Inwieweit derartige Konzepte, die vor allem eine junge und digitalaffine Zielgruppe ansprechen sollen, mit dem klassischen Kulturverständnis vereinbar sind, ist nicht ganz unstrittig. Kritikerinnen und Kritiker bemängeln vor allem, dass das Auge sich nirgends mehr festhalten könne und eine ästhetische Distanz fehle. Sie sehen in dieser neuen Form von Ausstellung eher eine Kunst-Schau, die keine Originale mehr brauche, sondern vor allem auf Erlebniswelten abziele und sich den Sehgewohnheiten von Digital Natives anpassen.
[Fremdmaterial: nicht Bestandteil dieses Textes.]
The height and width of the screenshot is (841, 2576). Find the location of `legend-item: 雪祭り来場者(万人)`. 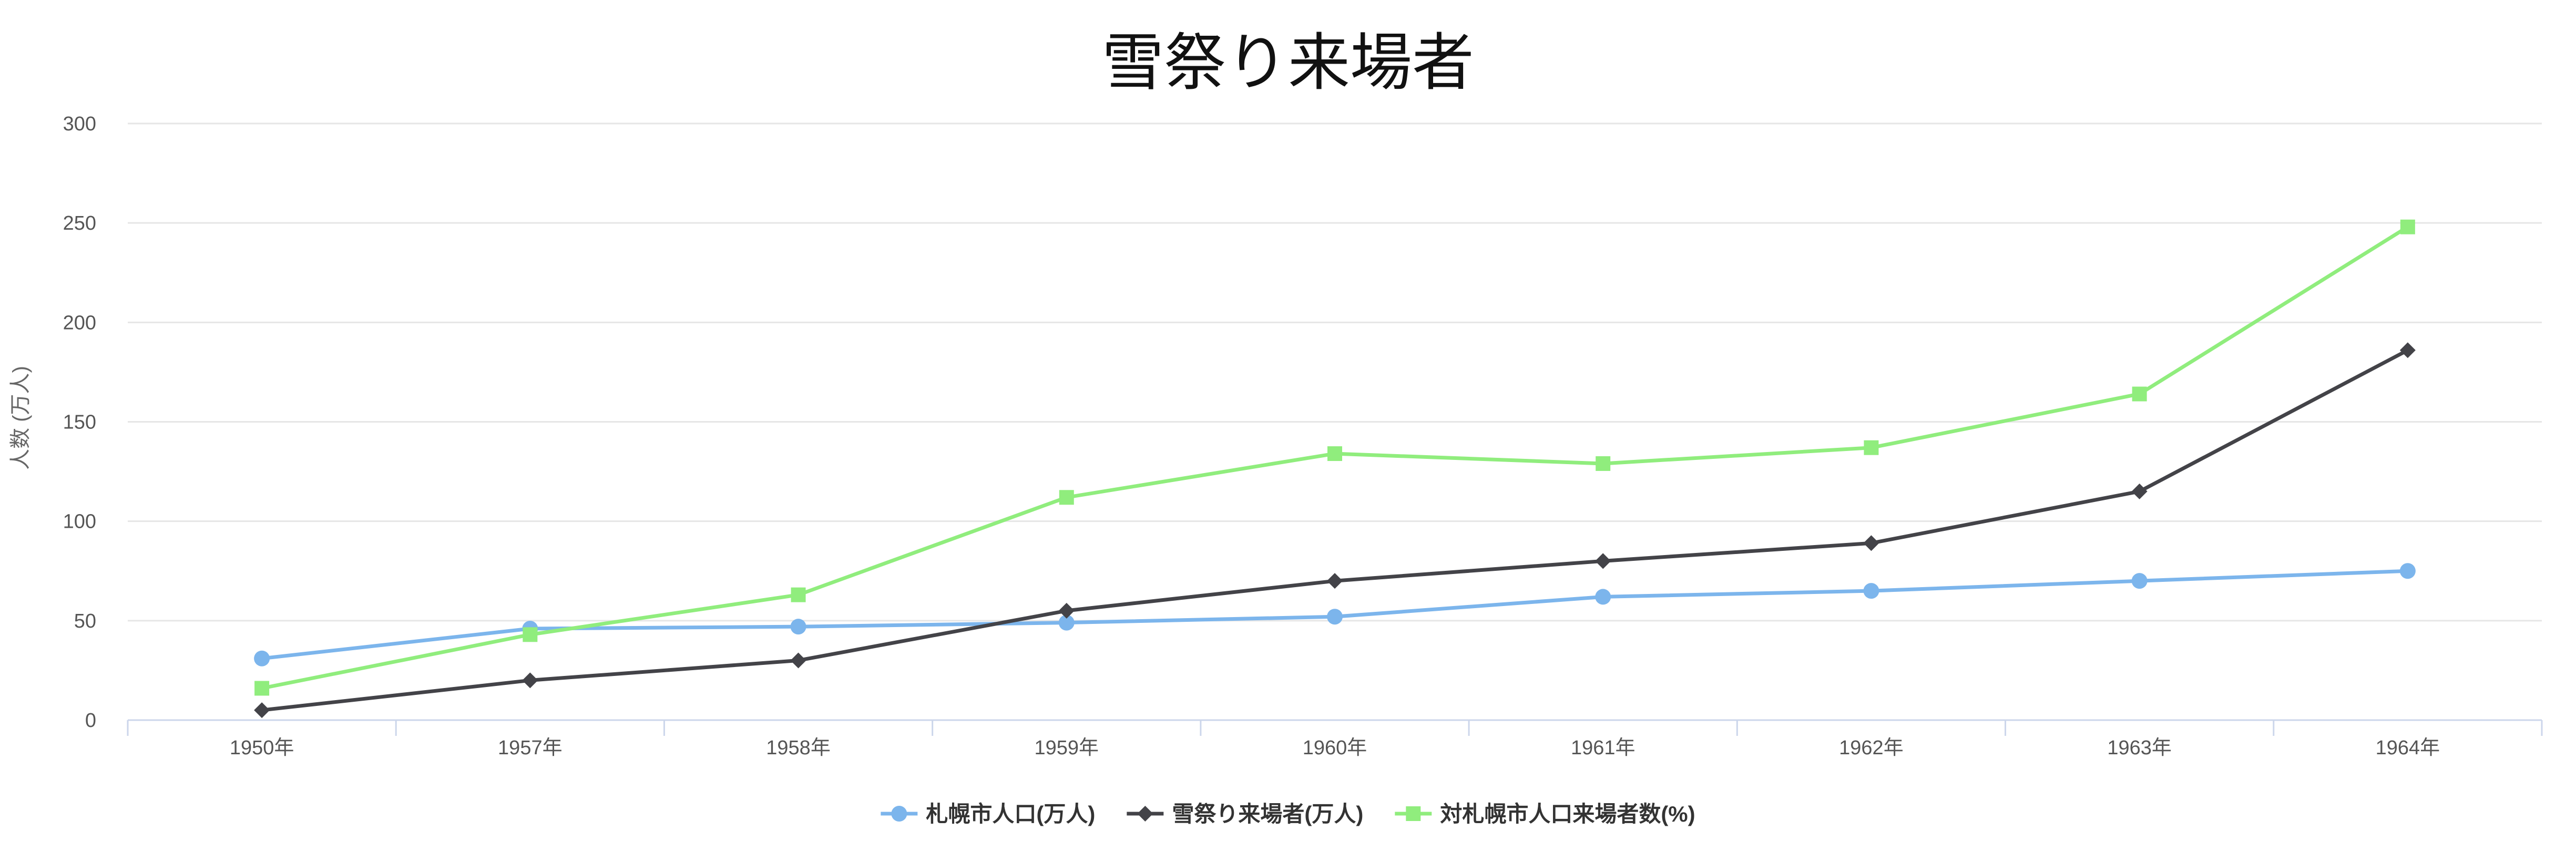

legend-item: 雪祭り来場者(万人) is located at coordinates (1245, 814).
Die Macherinnen und Macher der Ausstellungen halten dem entgegen, dass die Zahl der Besucherinnen und Besucher immens sei. Die neue Art der Präsentation erreiche Menschen unterschiedlicher Generationen und mache diesen Kunst oft erst zugänglich. Vielleicht liegt genau hierin die Chance, denn letztlich darf es nicht darum gehen, dass immersive Ausstellungen in Konkurrenz zu den Museen treten, sondern dass sie Menschen erreichen und für Kunst begeistern, für die ein Museumsbesuch ansonsten unwahrscheinlich wäre. Ob wir die eigentliche Ausstellung letztlich als Kunst oder als Inszenierung von Kunst betrachten, müssen wir als Besucherinnen und Besucher selbst entscheiden.